*Articolo*.
31 Maggio 2014
Filippo Giannini
con Nota conclusiva di Domenico Cambareri
MUSSOLINI FU COMPLICE DI HITLER (NEL SUPPOSTO) STERMINIO DEGLI EBREI?
(Con intervento su articolo del Prof. Francesco Perfetti)
Ho ricevuto una telefonata da un mio caro amico che indicherò con le sue iniziali, E.S. Al telefono era un “tantinello” incazzato avendo letto un articolo su “Il Corriere della Sera”, articolo a firma di Roberto Marabini. E.S. mi ha inviato in seguito l’articolo in oggetto.
Il titolo del pezzo è: “I vicini scomodi – essere ebrei nel 1937”. Tratta di <una famiglia che, “negli anni bui” del fascismo (proprio così ha scritto Marabini) aveva due peccati originali: possedere una villetta a Riccione, vicino alla villa del Duce, ed essere ebrea (…)>. E giù una serie di contumelie contro il Duce, colpevole, secondo l’autore, dello sterminio degli ebrei sterminio iniziato, sempre secondo il Signor Marabini, nel 1937. Solo questa data indicata dall’autore ci fornisce il grado di ignoranza dello stesso. Infatti se avesse studiato la storia dovrebbe sapere che le leggi sulla razza furono varate nel 1938.

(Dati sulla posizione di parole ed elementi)

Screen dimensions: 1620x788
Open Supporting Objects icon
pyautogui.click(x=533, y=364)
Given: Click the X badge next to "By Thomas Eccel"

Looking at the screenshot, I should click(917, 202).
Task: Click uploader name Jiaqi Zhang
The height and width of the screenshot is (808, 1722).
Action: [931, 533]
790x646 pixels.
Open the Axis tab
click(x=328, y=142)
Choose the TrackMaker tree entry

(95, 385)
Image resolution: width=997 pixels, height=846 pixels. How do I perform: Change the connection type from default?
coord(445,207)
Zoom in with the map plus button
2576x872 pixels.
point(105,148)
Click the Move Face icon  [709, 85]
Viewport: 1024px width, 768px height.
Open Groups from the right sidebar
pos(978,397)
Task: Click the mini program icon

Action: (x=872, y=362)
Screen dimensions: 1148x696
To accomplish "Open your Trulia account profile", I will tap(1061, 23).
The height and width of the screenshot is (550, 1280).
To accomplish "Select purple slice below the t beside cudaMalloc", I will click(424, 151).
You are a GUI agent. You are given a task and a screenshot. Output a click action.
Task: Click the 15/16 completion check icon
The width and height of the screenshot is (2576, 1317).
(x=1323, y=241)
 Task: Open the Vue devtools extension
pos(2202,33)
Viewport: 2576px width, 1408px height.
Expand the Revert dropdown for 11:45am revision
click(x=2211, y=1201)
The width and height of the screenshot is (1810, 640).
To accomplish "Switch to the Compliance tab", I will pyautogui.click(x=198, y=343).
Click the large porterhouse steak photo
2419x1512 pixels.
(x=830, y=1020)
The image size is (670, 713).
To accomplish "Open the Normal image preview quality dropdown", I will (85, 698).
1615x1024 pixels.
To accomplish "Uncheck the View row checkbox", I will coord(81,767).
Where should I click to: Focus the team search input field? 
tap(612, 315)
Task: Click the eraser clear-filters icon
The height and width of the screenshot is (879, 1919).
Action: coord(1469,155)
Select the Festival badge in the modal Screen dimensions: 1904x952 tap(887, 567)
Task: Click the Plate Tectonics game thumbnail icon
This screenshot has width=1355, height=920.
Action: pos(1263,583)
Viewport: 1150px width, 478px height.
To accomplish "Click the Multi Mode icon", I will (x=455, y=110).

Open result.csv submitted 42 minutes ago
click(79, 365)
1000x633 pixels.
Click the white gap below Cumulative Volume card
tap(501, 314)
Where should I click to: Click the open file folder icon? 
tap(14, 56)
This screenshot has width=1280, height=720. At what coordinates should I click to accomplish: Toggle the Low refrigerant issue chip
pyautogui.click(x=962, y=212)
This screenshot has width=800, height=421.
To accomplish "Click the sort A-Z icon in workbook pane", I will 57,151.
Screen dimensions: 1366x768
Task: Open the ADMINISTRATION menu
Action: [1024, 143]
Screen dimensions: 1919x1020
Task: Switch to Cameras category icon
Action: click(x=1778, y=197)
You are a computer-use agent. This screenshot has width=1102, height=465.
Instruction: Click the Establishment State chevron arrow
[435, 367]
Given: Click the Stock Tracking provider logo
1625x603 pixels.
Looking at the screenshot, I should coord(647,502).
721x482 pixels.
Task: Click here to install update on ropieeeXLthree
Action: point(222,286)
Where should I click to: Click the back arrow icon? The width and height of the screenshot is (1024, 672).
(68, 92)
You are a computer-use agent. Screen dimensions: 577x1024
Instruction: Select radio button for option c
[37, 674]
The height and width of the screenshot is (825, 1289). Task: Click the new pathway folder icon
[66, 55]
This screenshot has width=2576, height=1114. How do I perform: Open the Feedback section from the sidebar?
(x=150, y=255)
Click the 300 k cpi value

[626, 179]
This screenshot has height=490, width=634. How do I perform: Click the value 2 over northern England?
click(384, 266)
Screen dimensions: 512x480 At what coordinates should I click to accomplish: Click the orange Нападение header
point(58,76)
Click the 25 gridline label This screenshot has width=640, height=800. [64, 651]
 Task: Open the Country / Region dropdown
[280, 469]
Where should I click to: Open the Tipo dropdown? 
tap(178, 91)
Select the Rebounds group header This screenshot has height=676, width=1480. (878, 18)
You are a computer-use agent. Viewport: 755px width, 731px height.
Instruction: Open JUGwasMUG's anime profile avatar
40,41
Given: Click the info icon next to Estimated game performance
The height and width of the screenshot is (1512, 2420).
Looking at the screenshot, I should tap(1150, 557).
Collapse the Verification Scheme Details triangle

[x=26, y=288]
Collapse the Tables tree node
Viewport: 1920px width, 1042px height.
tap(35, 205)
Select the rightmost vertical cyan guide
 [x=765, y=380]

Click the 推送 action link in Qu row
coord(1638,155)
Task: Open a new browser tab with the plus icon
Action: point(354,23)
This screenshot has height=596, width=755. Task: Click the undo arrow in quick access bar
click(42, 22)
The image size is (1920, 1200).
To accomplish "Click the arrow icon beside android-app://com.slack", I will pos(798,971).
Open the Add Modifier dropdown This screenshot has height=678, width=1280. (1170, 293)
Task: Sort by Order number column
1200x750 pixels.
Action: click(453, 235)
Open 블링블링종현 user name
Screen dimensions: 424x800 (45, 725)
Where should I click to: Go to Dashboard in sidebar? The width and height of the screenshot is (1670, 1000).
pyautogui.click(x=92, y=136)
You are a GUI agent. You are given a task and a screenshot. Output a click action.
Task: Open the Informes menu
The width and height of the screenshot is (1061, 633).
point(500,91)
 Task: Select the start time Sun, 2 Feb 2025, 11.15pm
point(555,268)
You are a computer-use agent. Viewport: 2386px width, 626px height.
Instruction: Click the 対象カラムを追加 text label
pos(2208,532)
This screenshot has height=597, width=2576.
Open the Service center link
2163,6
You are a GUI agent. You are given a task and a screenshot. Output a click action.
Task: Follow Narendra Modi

*Compiti richiesti*.
A. Riproduci dall'articolo il passo che comincia con "31 Maggio 2014" e finisce con "l’articolo in oggetto.".
B. Su quale giornale, secondo l'articolo, era uscito il pezzo firmato da Roberto Marabini?

*Risposte ai compiti*.
A.
31 Maggio 2014
Filippo Giannini
con Nota conclusiva di Domenico Cambareri
MUSSOLINI FU COMPLICE DI HITLER (NEL SUPPOSTO) STERMINIO DEGLI EBREI?
(Con intervento su articolo del Prof. Francesco Perfetti)
Ho ricevuto una telefonata da un mio caro amico che indicherò con le sue iniziali, E.S. Al telefono era un “tantinello” incazzato avendo letto un articolo su “Il Corriere della Sera”, articolo a firma di Roberto Marabini. E.S. mi ha inviato in seguito l’articolo in oggetto.

B. Su "Il Corriere della Sera".